The smell of warm rubber always brings back such powerful memories. The thrilling, acrid whiff from the snot-bobbled edge of a Dragon Supercorsa after a wild ride in Umbria’s Testa di Cazzo hills. The pungent, all-enveloping scent on entering a tyre fitter’s workshop – and look, there’s the man himself, hands glistening with rim lube. Then there are the thrashings I received from my father, wielding a 19in Avon ‘Ne’r-Breach’ inner tube (deflated, I’m sad to say, else beatings could have been quite comical). The faint smell of rubber on my mother’s lips as she kissed me goodbye before I set off for school (I’d always assumed it was from her Marigolds, though thinking back, she never used them). And the vaguely fishy pong from the air let out of a police Triumph T110’s tyres round the back of an Okell’s pub on the Isle of Man one year. Yes, tyres. Perhaps the most all-round sensorially stimulating part of a motorcycle.
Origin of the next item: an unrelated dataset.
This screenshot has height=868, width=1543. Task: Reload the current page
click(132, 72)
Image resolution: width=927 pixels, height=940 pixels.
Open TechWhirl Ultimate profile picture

I recall, back in the mid-Seventies, my then-wife Teresa (oh, you remember, the asthmatic one with a penchant for spit roasts and swearing) had a real thing for tyres. I discovered this by accident after spending an increasingly desperate afternoon in the garden trying to seat the bead on a Dunlop Gold Seal. It was a hot day and eventually I returned to the house, defeated, and flopped down on a kitchen chair like a wet rag doll. Teresa brought me over a cold tin of Double Diamond and the next thing I knew her hot-pants were hanging from the cooker hood and she was riding me like a Maico 250 over the Hawkstone Park whoops – fine with adequate damping and a fat knobbly, but I was merely a passenger holding on for dear life.


Then there was that time in Germany in 1994. A few of us were at a trade show in Berlin and one evening, after a few beers in the bar at the show, a chap called Terry Fletcher, the sales manager for an aftermarket spares firm that must remain nameless, decided it would be great fun to steal one of those huge Michelin Man costumes from behind one of the stands. He somehow sneaked it out via the goods entrance and we met him around the back. This costume was so cumbersome that Terry had to be helped into it and once in, couldn’t get out again on his own. After ten minutes of messing about, the taxi arrived to take us into town for the evening. We’d all had a bit to drink so we jumped into the cab and sped off laughing, leaving Terry lumbering around the deserted carpark.


About five minutes later we saw sense and turned back to get him, but we couldn’t find Terry anywhere. Only one of us had a mobile phone back then, so there was no way of contacting him and eventually we gave up and went into the city, assuming he’d gone off on his own. What we didn’t realise was that as we stuffed our faces with smoked sausage washed down with weissbier, Terry was stumbling around like an obese albino freak in the thick rubber suit, vision severely restricted, and eventually tumbled down a steep grass bank at the back of the main hall, becoming wedged between the spars of a stout wooden fence. He was there for five days and was in a bit of a state when they rescued him. I’ve since seen him attack a cuddly Michelin Man toy with the ferocity of a drugged and taunted pit bull. The scars are deep.


Finally, when riding hard I always bear in mind the advice given to me by Pietro Ficabagnata, chief tester at Pirelli in the late Eighties. ‘Cyril,’ he told me, ‘the tyre is a fickle mistress, with a full, rounded body and a powerful grip. Treat her with respect and she will bring you untold joy, but ignore her warnings and she will tear off your manhood and throw it over the hedge of uncertainty for the wild boar of skidding to feast upon.’ Wise words indeed.